The process of planning takes the parameters from Senior Management (Charter issued), the high level project approach and strategy from Project Leadership, and the detailed task and resource estimates from the Team and integrates them all into a comprehensive, balanced, believable plan for project execution. During the planning phase , a written scope statement is prepared as a basis for project decisions. It addresses not only the boundaries of the work to be performed but also any work specified as out of scope. The scope is further defined when the major project deliverable are subdivided into smaller, more manageable components. Formalizing the acceptance of the project scope and involving the customer in the review of the product or service features serve to verify the scope. As the the scope of the project and the resources and time lines for its completion evolve, the triple constraints evolves as well, allowing careful project delivery on time and on budget.
There are variations in how different organization divide the work of planning. The chosen approach depends on the size and complexity of the project itself and if there is a standard process the organization chooses to follow the managing its project. Some organization "charter" a project as soon as the decision to explore the project is made (See below Figure 1.0) . In that case, a project to determine the project feasibility must be completed first.
project-selection-decisions
Figure 1.0
Most organization begin the high level planning process with a Charter that spells out goals for the project. This precedes planning and development of the project approach. Budget is allocated for the planning, and a project manager is appointed to carry out.

2. Boundaries of the Planning Phase

The beginning of the project planning occurs when management gives the project manager the authority to spend time and resources on creating a project plan for the project.

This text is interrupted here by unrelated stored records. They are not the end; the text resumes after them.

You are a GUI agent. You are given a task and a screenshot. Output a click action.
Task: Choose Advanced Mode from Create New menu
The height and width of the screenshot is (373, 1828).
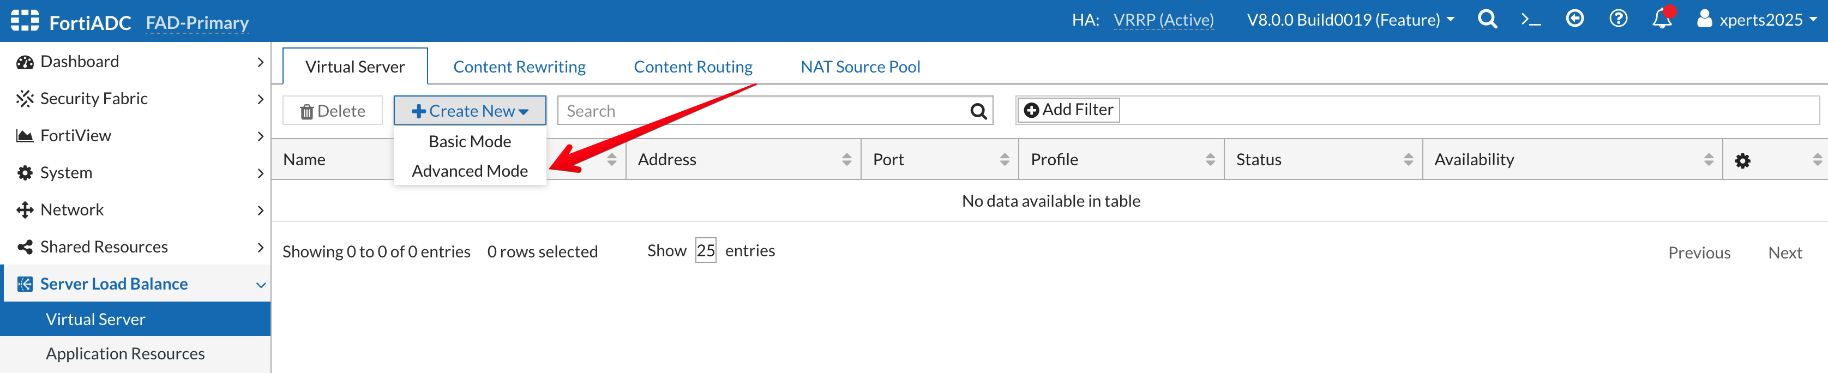point(469,171)
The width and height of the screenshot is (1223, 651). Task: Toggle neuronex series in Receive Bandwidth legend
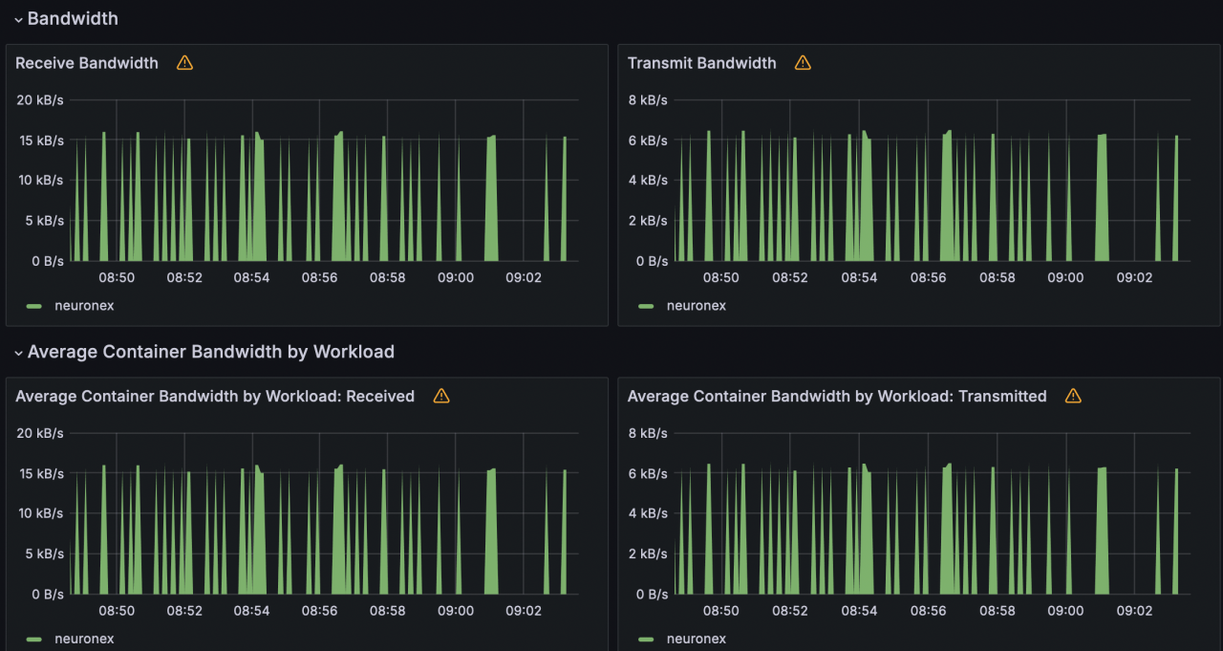tap(84, 306)
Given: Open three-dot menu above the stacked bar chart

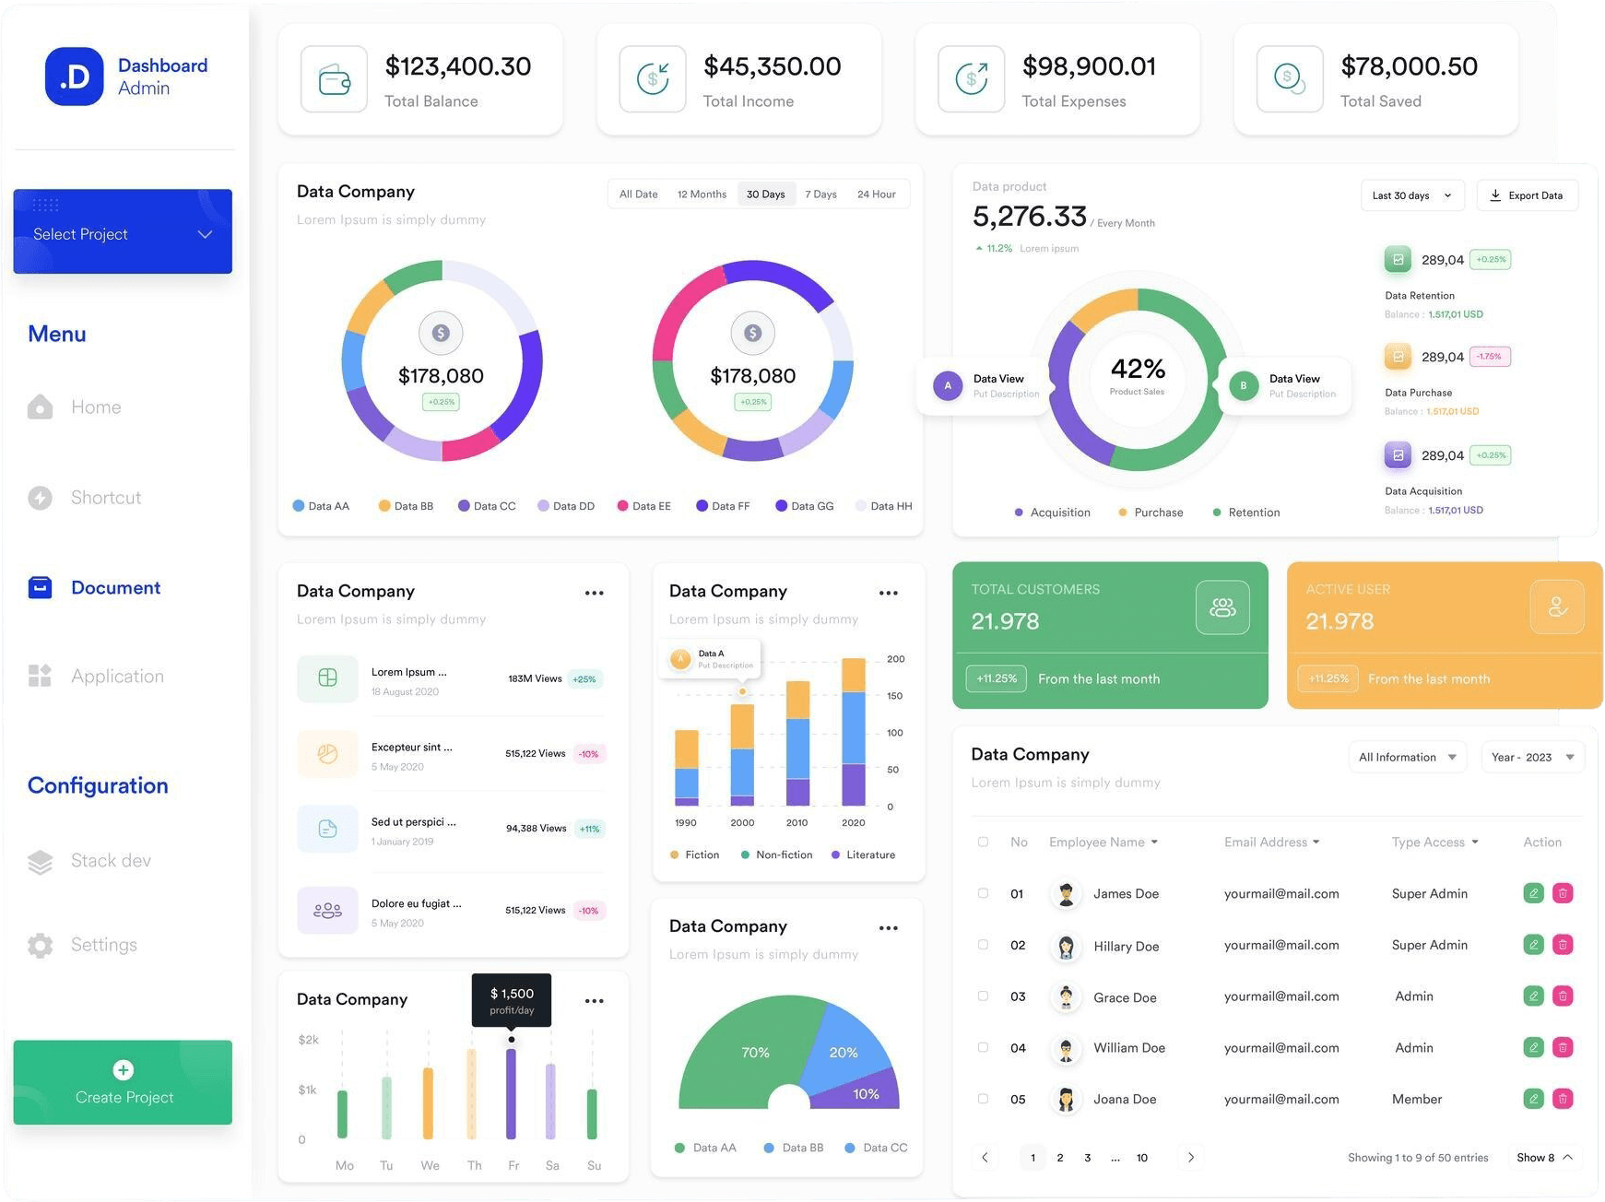Looking at the screenshot, I should (x=888, y=594).
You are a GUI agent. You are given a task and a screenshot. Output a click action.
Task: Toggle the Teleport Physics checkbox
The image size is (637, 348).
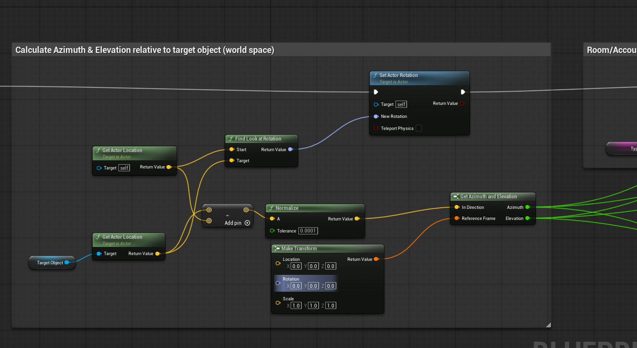pos(419,128)
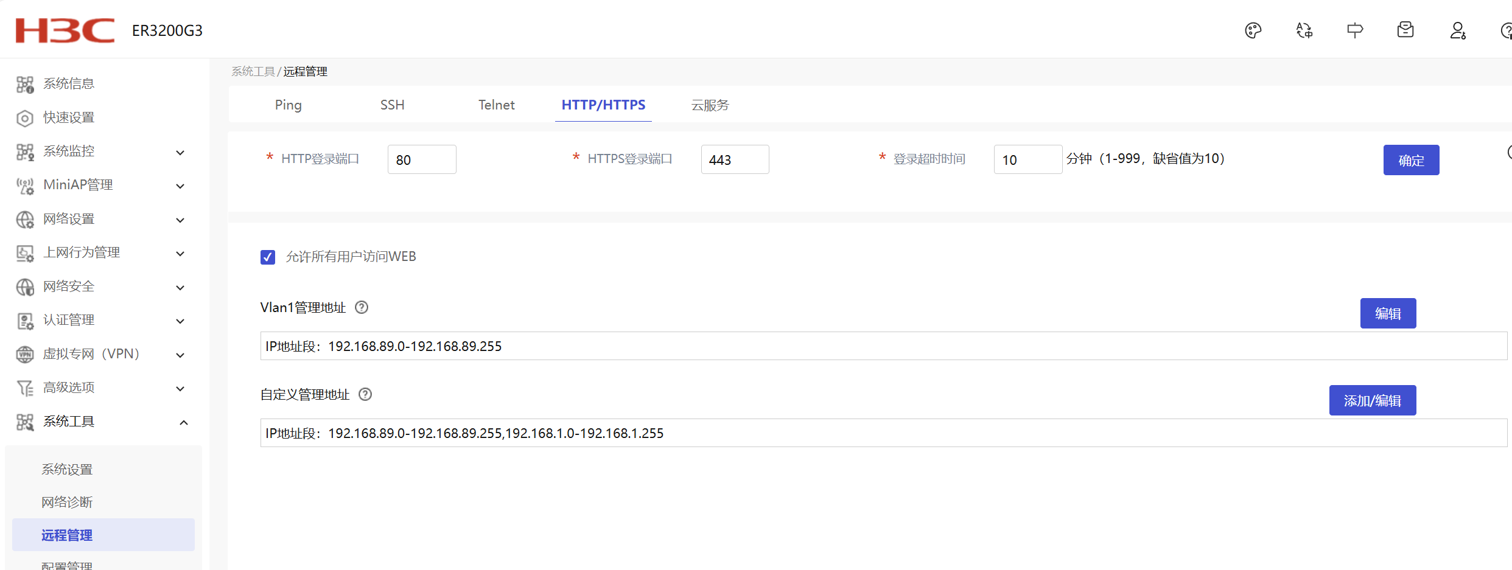Click the 添加/编辑 button
This screenshot has height=570, width=1512.
[1372, 401]
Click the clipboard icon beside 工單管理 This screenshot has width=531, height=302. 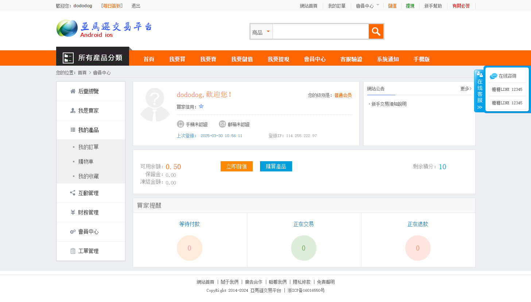[73, 251]
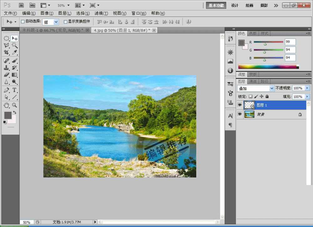Switch to the 通道 tab
The height and width of the screenshot is (227, 313).
pyautogui.click(x=253, y=81)
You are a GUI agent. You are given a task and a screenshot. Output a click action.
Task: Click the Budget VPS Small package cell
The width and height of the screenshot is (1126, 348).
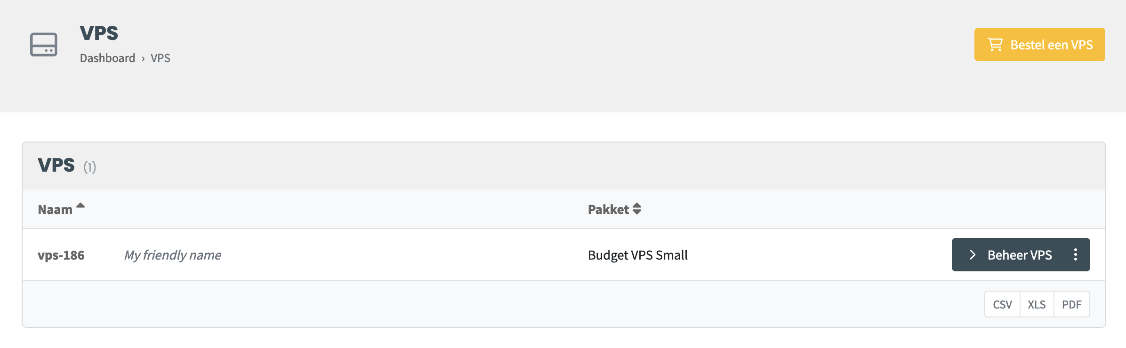637,255
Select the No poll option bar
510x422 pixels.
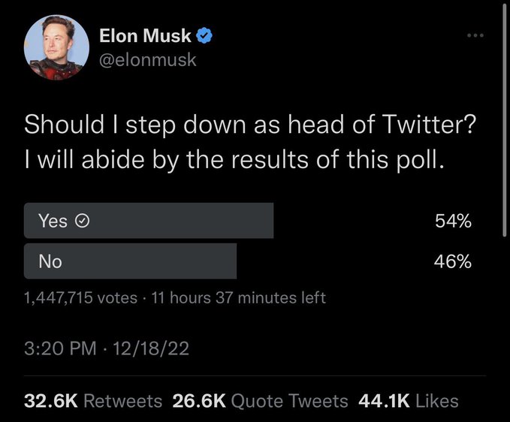tap(130, 261)
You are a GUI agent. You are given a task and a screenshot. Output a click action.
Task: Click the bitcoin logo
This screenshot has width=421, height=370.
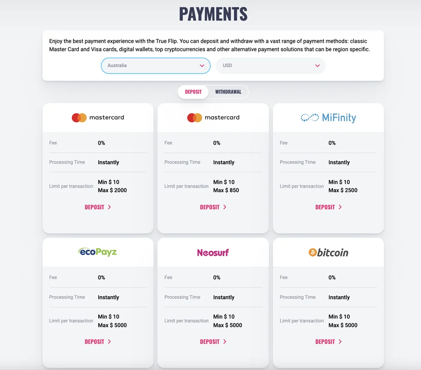point(328,252)
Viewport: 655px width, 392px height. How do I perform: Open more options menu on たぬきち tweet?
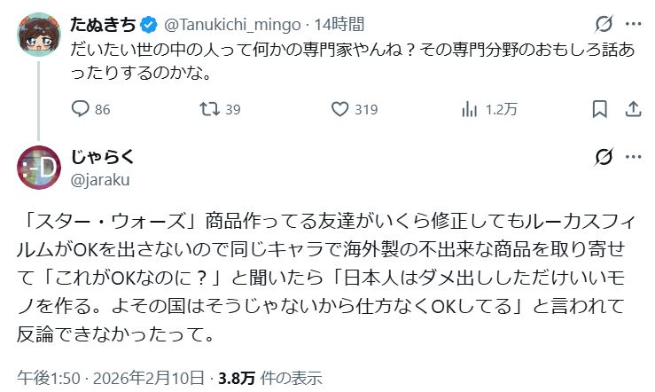click(x=633, y=24)
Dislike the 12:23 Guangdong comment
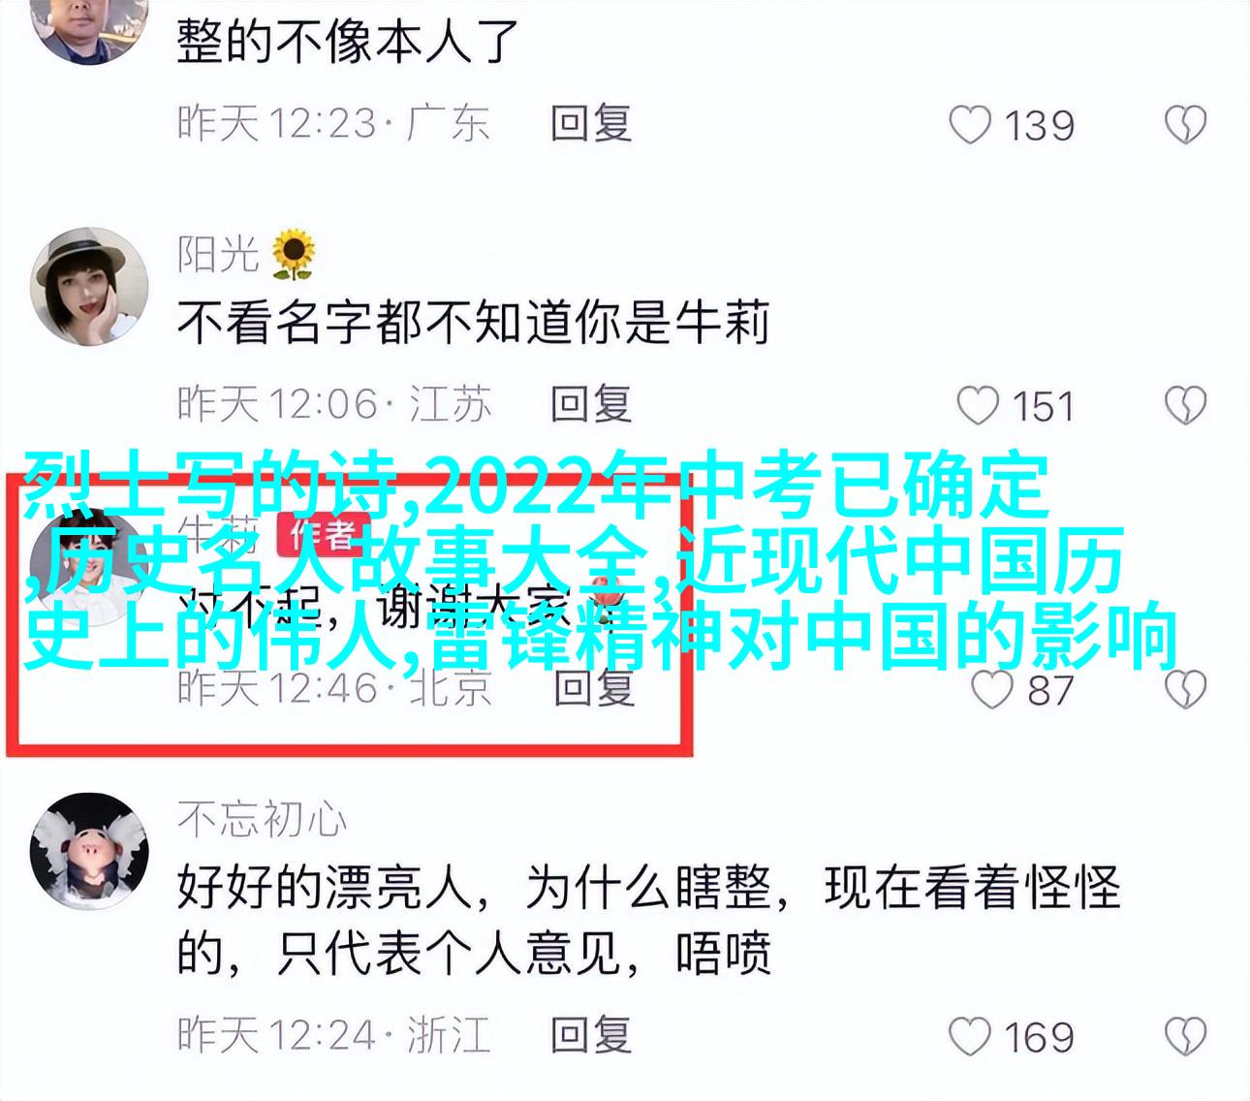 point(1185,125)
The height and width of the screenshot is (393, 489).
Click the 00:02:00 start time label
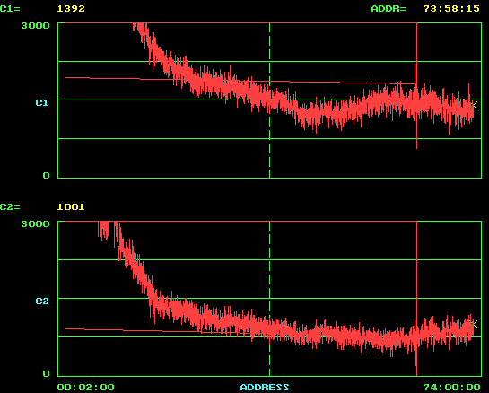(x=86, y=387)
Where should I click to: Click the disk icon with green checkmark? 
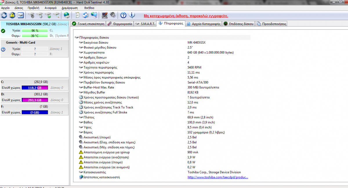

The decision to execute the plan (or not) marks the end of the project planning. One term commonly used for this juncture is the Go or No Go decision. Management typically considers the content of the plan together with other business environment factors before deciding to approve project execution (See Figure 2.0)
project-phase-input-and-output
Figure 2.0
There is a major shift in emphasis between the planning phase and the execution phase. The Team stops worrying about how it will approach tasks with strategies and issues and begins to actually do them. While the plan still may undergo some refinement once the project's execution phase begins, these refinements are considered modification to an existing plan, not part of the planning process. To mark this shift in emphasis the project plan is baseline, and changes to the plan are tracked as changes.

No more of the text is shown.